The tenuous infrastructure of a society fueled by liquid electricity is on the verge of collapsing. thrum is the story of a city in a state of aneurysm, told by a man who believes he's fortunate enough to have escaped to the countryside, a woman without the means to, and the long history of obsessive excavation that, for centuries, has invited ruin.
I’m not sure I understood everything about this three-pronged story, but I did find it inventive and the prose interesting. In the world of the novel, electricity flows and is collected like water, and trouble at its source propels the narrative. There’s an unnamed collective in dire straits; an unnamed family who leaves the city for the country, coming across others doing the same; and a named character recruited and trained to help find and fix the source. Two of the prongs come together at the end.

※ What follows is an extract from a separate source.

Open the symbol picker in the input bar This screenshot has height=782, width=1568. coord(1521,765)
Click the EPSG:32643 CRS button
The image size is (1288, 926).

I acquired this book through an author giveaway. My thanks to him.
In thrum electricity is liquified. No sockets for lights and televisions to take for granted. Power must be funneled like charged gasoline. This powerfully unique concept allows McConnell to craft a world that’s as current as it is borderline dystopian. Told mostly between alternating narratives: a man tries to escape the urban collapsing to the countryside with his family while elsewhere a woman can only go deeper towards the source. McConnell then creates a further juxtaposition between the impersonal—the man and his family remain nameless—and the personal—Gwendy’s family, coworkers, and neighbors are all named. Like the book itself, the known and the unknown collide with a rich density packed into so few pages.
A rather odd, otherworldly tale about a collapsing civilization whose supply of liquid electricity is literally drying up. One of the blurbs compares it to J.G. Ballard, whom I've never read but know enough about to see the similarities. The author's prose style is compelling, but the story overall felt too abstract and not quite grounded, even the more realist of the three narrative threads.